コレクションは、あらゆるスタイルを貪欲に取り入れ、それを「マルニ」らしいキッチュなムードでまとめていく。例えばジャケットは、多数のポケットを取りつけただけでなくハリのある素材で成形し男っぽいが、直線的なシルエットだからこそ独特の落ち感が現れ、柔和なムードさえ感じさせる。そんなアウターと合わせたのは、細くて長い、シャープな襟が特徴のシャツ。アウターはどちらかと言えばクラシックで実用的。対するシャツは前衛的でモード。ここでも異なるテイストを一つに融合している。

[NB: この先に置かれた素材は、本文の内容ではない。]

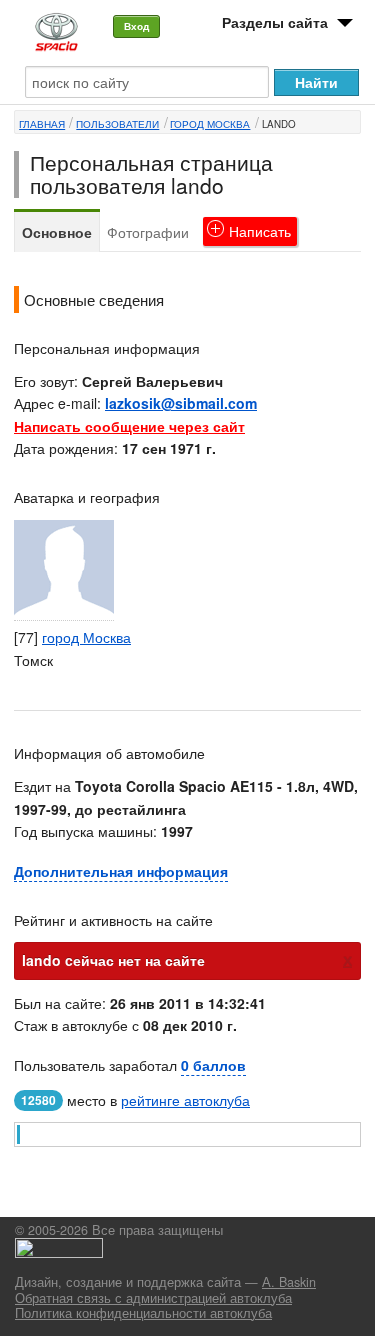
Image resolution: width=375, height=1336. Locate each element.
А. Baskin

アウターとインナーでさえさまざまなテイストを盛り込んでいるのだから、トップスとボトムスでも異なるスタイルを対比させるのは当然だ。スリムテーパードからリラックスストレートまでさまざまなバリエーションを用意したが、上半身とのコントラストが強いのは、少年性の高いハイウエストのリラックス・ストレート・ショーツやワイドテーパード。ユーティリティー(機能性)の高いメンズな上半身と、緊張感のないボーイズな下半身のアンバランスが面白い。
そして、バランスの良さはコマーシャルなアイテムとチャレンジングなアイテムのスタイリングにおいても現れた。上述したモードなシャツ、特に、そこにサイケなフラワープリントを加えたアイテムは、チャレンジング。しかしそこに、メランジュのニットやソックス、2015年春夏にヒットしたムース素材のスニーカーの進化系シューズを合わせることで、スタイルのコマーシャル性を高めている。カラーも秋冬かと思うくらい落ち着いており、手持ちのアイテムとのスタイリングも容易だ。